<<<<
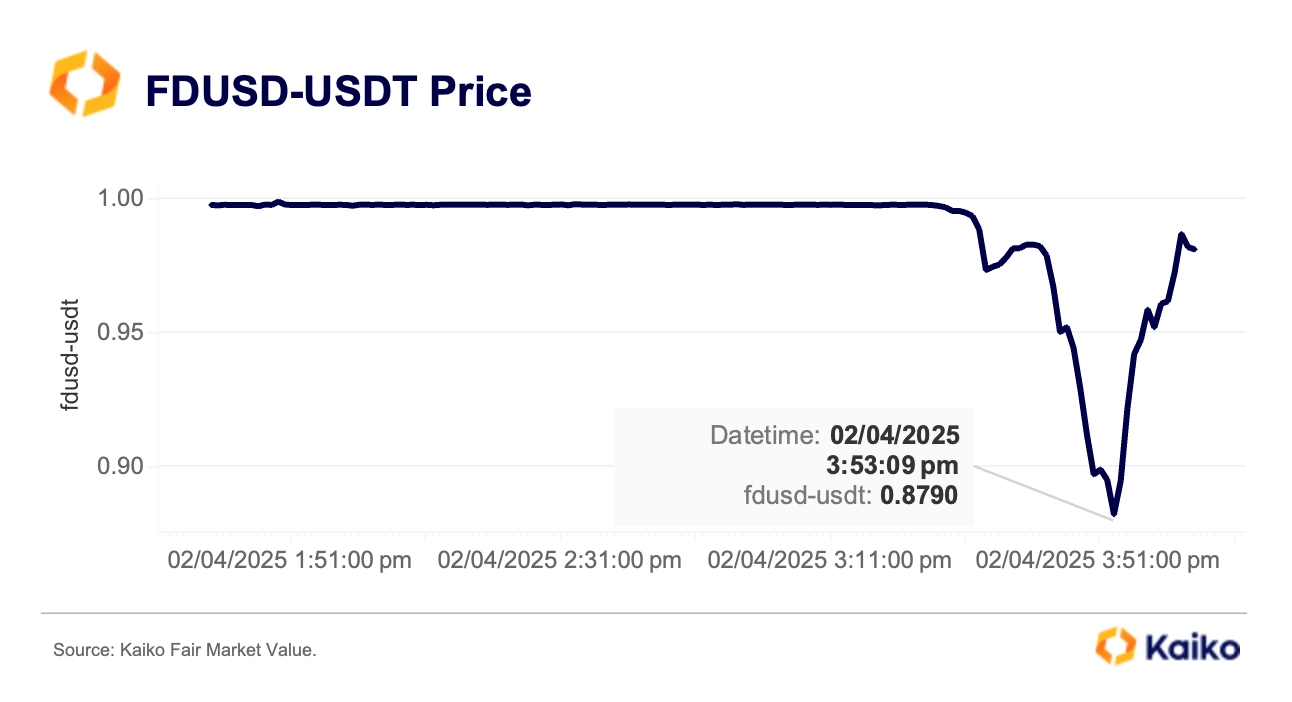Click the tooltip box showing 0.8790
The height and width of the screenshot is (702, 1292).
point(794,466)
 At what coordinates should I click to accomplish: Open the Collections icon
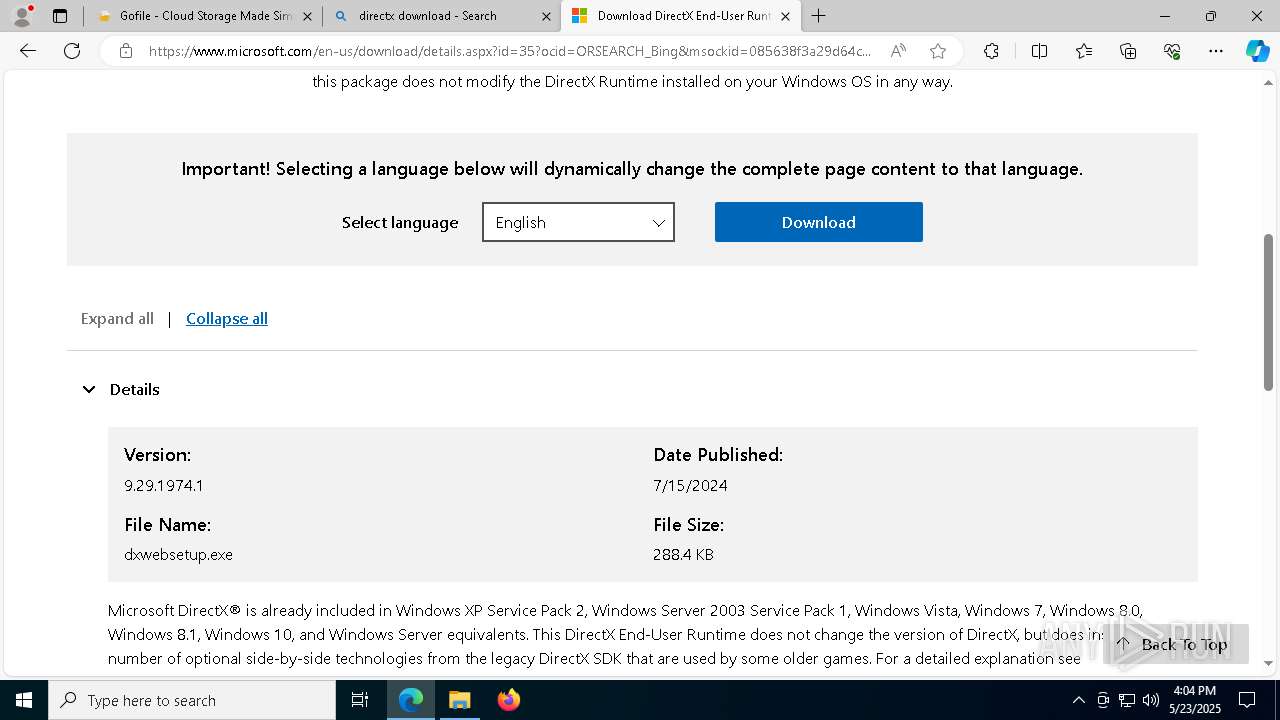[1128, 51]
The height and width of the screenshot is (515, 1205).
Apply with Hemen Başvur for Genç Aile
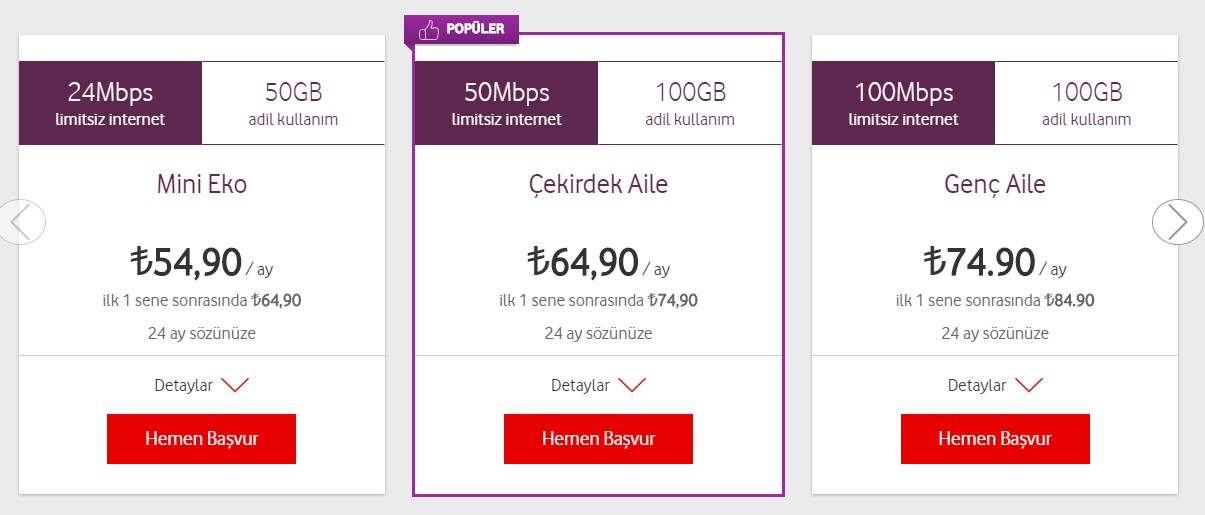[995, 439]
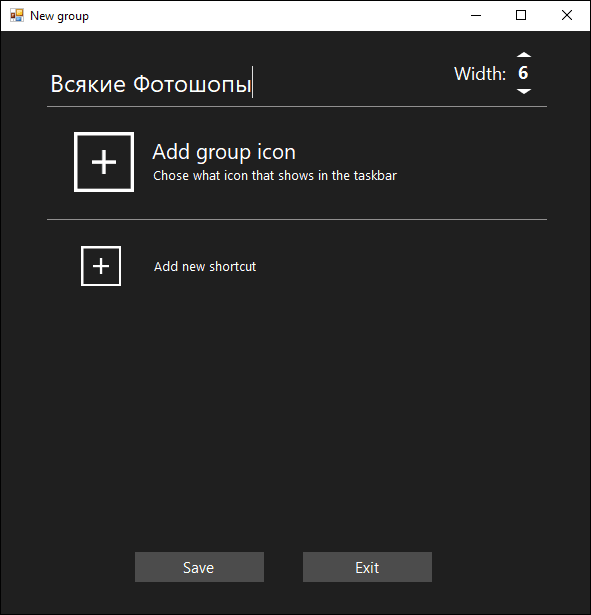Click the separator line under the group name
Image resolution: width=591 pixels, height=615 pixels.
click(297, 106)
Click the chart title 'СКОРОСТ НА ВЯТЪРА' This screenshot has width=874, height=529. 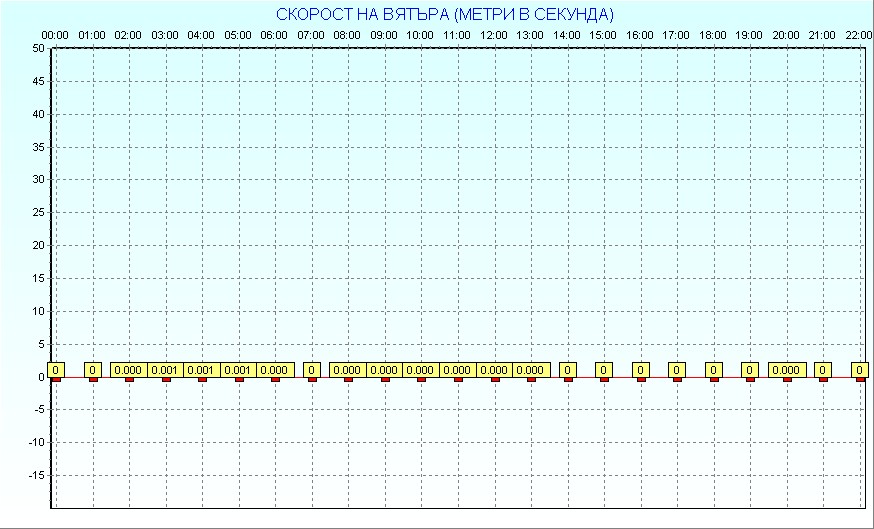(x=445, y=14)
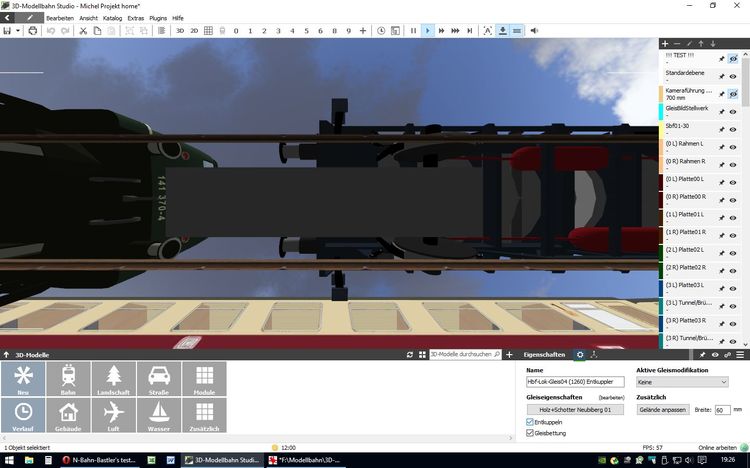The width and height of the screenshot is (750, 468).
Task: Select the Straße category tile
Action: [158, 378]
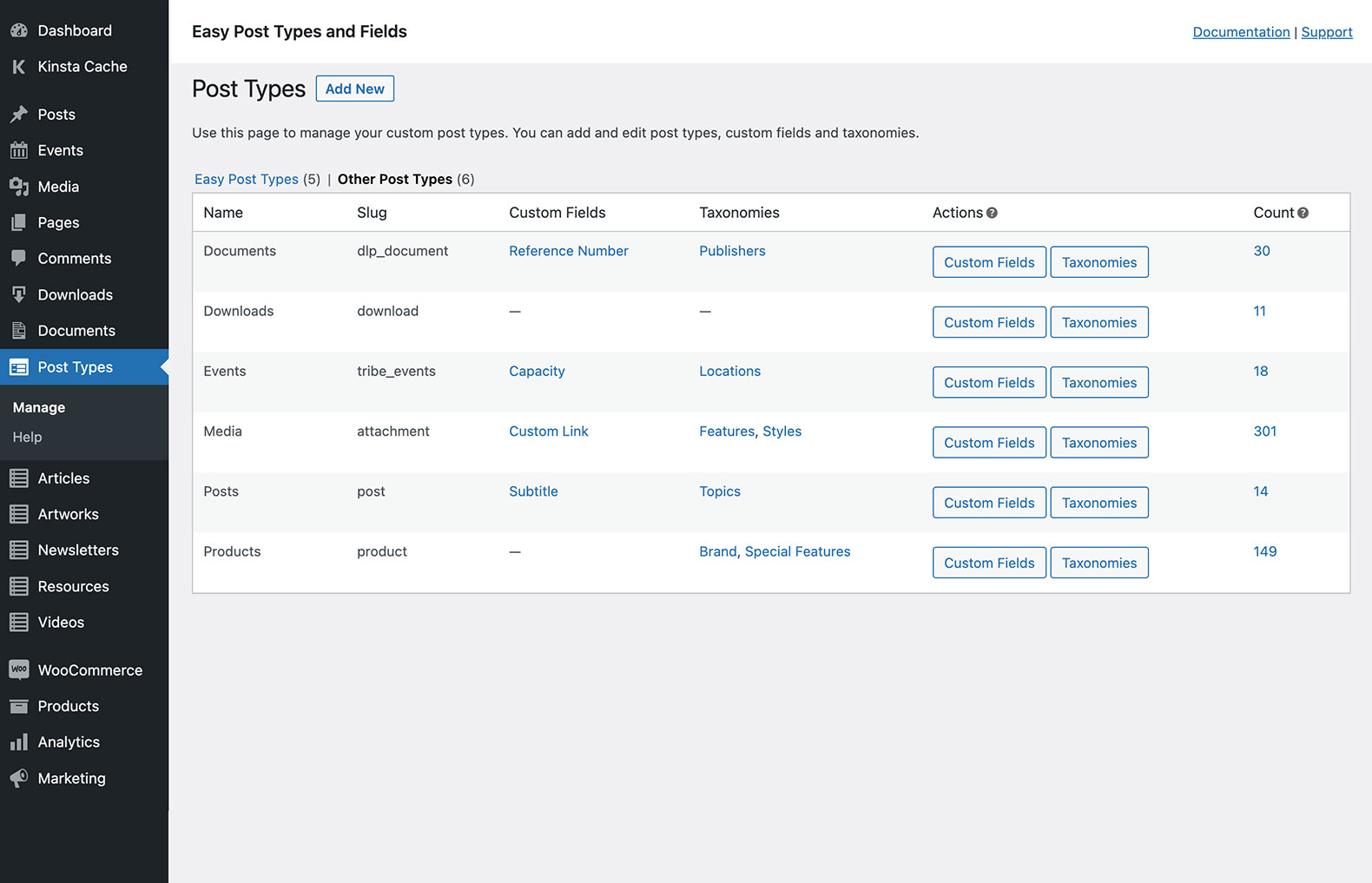
Task: Open the Help submenu item
Action: point(27,437)
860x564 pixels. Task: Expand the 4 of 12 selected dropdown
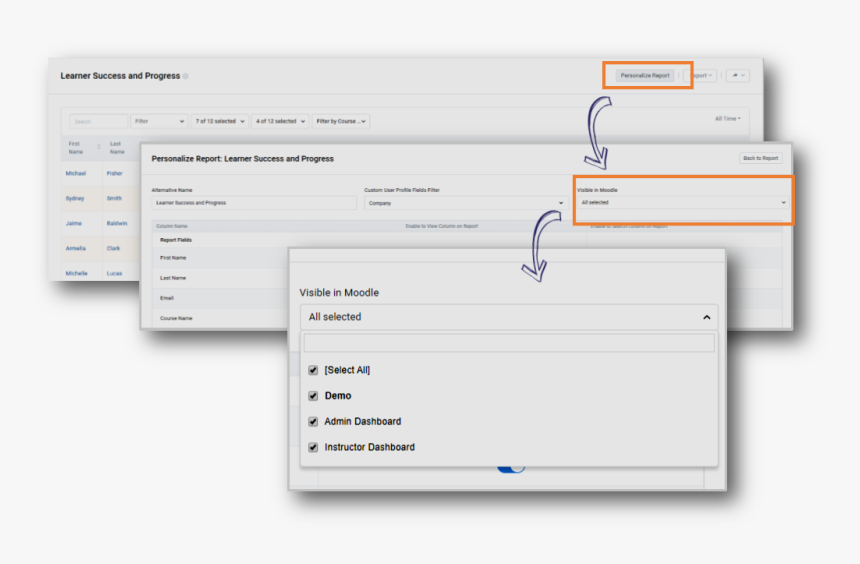pyautogui.click(x=279, y=121)
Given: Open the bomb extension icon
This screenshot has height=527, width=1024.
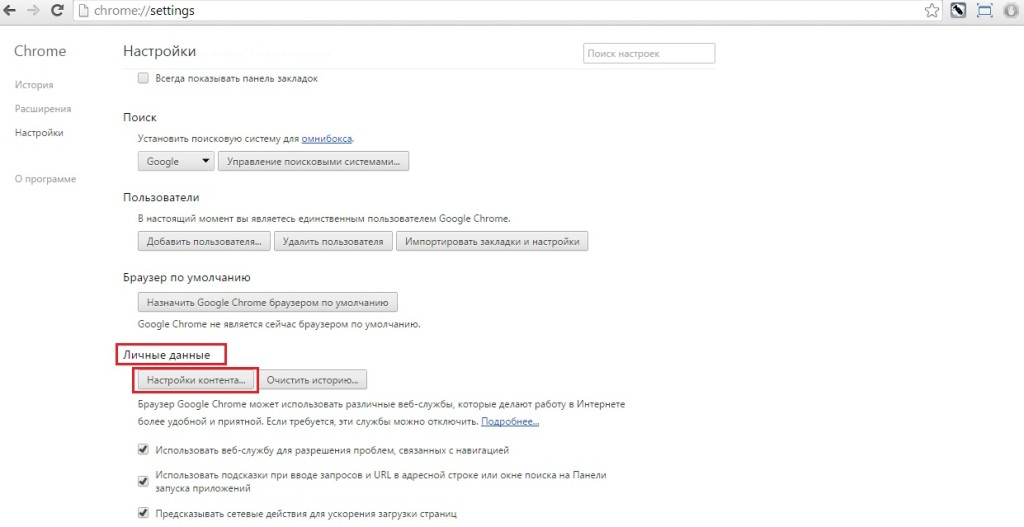Looking at the screenshot, I should pos(958,11).
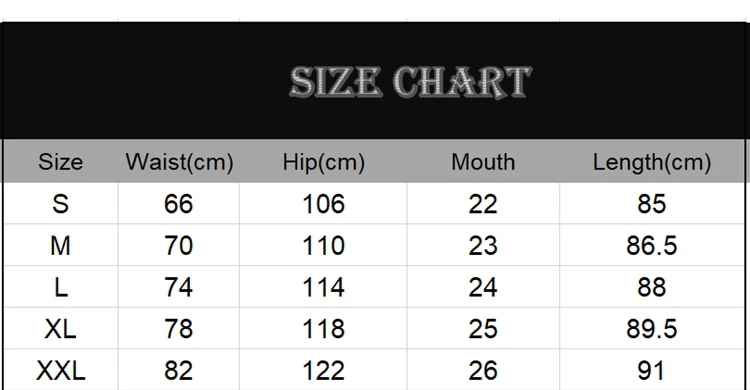Select hip value 110 for size M

pos(323,245)
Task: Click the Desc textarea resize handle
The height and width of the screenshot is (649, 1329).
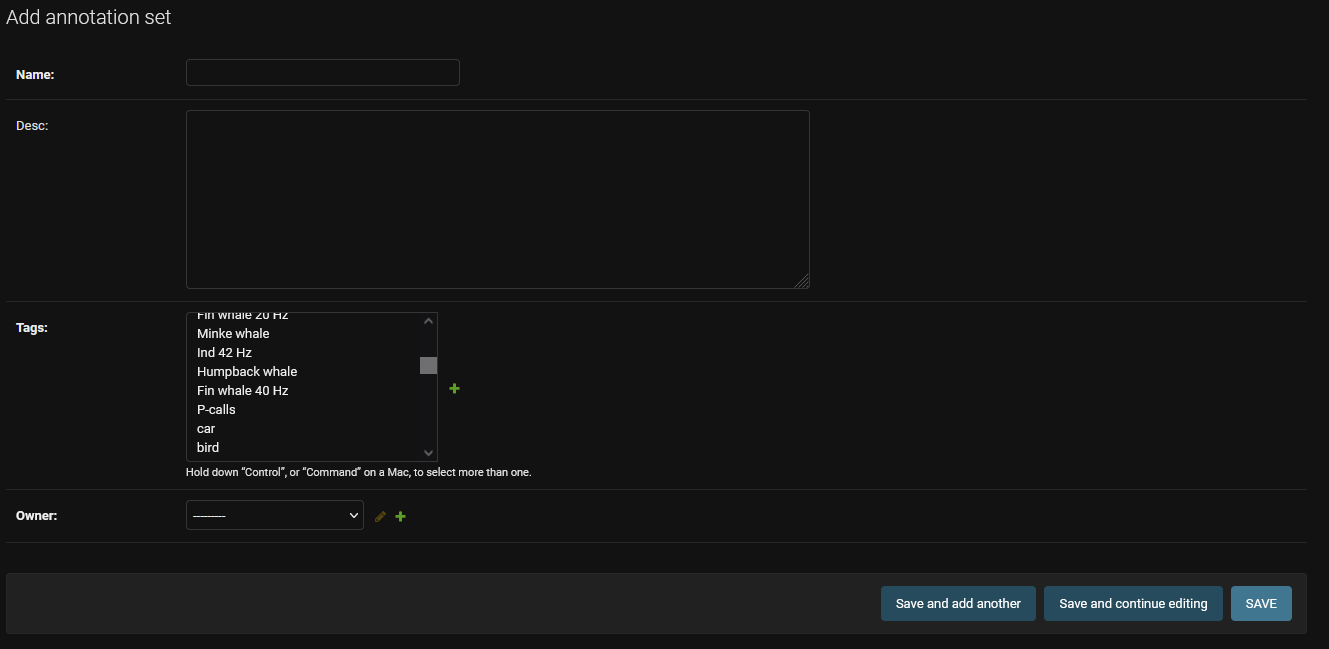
>>>>
[Problem to work on]: Take the line that contains "860x564 pixels. Task: Expand" and every line after it to the end of the records above; quote them exactly, leaving out the pictures.

[Exercise output]:
860x564 pixels. Task: Expand the 4 of 12 selected dropdown
pyautogui.click(x=279, y=121)
Given: Open the bomb extension icon
This screenshot has height=527, width=1024.
Looking at the screenshot, I should pos(958,11).
Select hip value 110 for size M

pos(323,245)
Task: Click the Desc textarea resize handle
The height and width of the screenshot is (649, 1329).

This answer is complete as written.